**Exercise prompt:** Rewrite all of the rows below as a numbered list, leaving out the blank lines.
>>>>>
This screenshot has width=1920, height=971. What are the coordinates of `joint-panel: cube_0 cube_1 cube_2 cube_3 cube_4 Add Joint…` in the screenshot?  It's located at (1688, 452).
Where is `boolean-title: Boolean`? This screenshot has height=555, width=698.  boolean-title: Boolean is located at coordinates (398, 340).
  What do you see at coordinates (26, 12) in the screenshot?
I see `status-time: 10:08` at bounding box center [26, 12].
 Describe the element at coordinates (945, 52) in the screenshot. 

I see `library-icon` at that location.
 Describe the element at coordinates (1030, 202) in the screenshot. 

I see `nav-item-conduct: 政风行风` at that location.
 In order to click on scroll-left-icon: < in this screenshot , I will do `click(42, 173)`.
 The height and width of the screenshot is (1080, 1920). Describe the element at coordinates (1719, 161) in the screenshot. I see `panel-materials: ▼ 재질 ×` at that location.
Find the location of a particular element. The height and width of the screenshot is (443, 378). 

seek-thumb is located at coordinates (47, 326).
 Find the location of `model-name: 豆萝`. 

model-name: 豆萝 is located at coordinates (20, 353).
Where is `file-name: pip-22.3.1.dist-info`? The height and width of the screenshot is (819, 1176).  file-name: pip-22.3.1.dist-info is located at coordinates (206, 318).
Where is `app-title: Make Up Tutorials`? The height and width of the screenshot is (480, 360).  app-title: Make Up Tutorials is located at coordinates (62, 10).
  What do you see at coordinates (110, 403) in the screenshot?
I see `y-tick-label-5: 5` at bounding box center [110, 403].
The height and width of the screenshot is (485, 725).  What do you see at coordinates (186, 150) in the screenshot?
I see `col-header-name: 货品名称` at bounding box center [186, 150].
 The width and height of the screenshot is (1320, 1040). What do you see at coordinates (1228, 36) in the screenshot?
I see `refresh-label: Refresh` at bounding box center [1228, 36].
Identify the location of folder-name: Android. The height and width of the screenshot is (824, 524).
<<<<<
**Output below:**
1. This screenshot has width=1920, height=971. What are the coordinates of `joint-panel: cube_0 cube_1 cube_2 cube_3 cube_4 Add Joint…` in the screenshot?  It's located at (1688, 452).
2. Where is `boolean-title: Boolean`? This screenshot has height=555, width=698.  boolean-title: Boolean is located at coordinates (398, 340).
3.   What do you see at coordinates (26, 12) in the screenshot?
4. I see `status-time: 10:08` at bounding box center [26, 12].
5.  Describe the element at coordinates (945, 52) in the screenshot. 
6. I see `library-icon` at that location.
7.  Describe the element at coordinates (1030, 202) in the screenshot. 
8. I see `nav-item-conduct: 政风行风` at that location.
9.  In order to click on scroll-left-icon: < in this screenshot , I will do `click(42, 173)`.
10.  The height and width of the screenshot is (1080, 1920). Describe the element at coordinates (1719, 161) in the screenshot. I see `panel-materials: ▼ 재질 ×` at that location.
11. Find the location of a particular element. The height and width of the screenshot is (443, 378). 
12. seek-thumb is located at coordinates (47, 326).
13.  Find the location of `model-name: 豆萝`. 
14. model-name: 豆萝 is located at coordinates (20, 353).
15. Where is `file-name: pip-22.3.1.dist-info`? The height and width of the screenshot is (819, 1176).  file-name: pip-22.3.1.dist-info is located at coordinates (206, 318).
16. Where is `app-title: Make Up Tutorials`? The height and width of the screenshot is (480, 360).  app-title: Make Up Tutorials is located at coordinates (62, 10).
17.   What do you see at coordinates (110, 403) in the screenshot?
18. I see `y-tick-label-5: 5` at bounding box center [110, 403].
19. The height and width of the screenshot is (485, 725).  What do you see at coordinates (186, 150) in the screenshot?
20. I see `col-header-name: 货品名称` at bounding box center [186, 150].
21.  The width and height of the screenshot is (1320, 1040). What do you see at coordinates (1228, 36) in the screenshot?
22. I see `refresh-label: Refresh` at bounding box center [1228, 36].
23. Identify the location of folder-name: Android. The height and width of the screenshot is (824, 524).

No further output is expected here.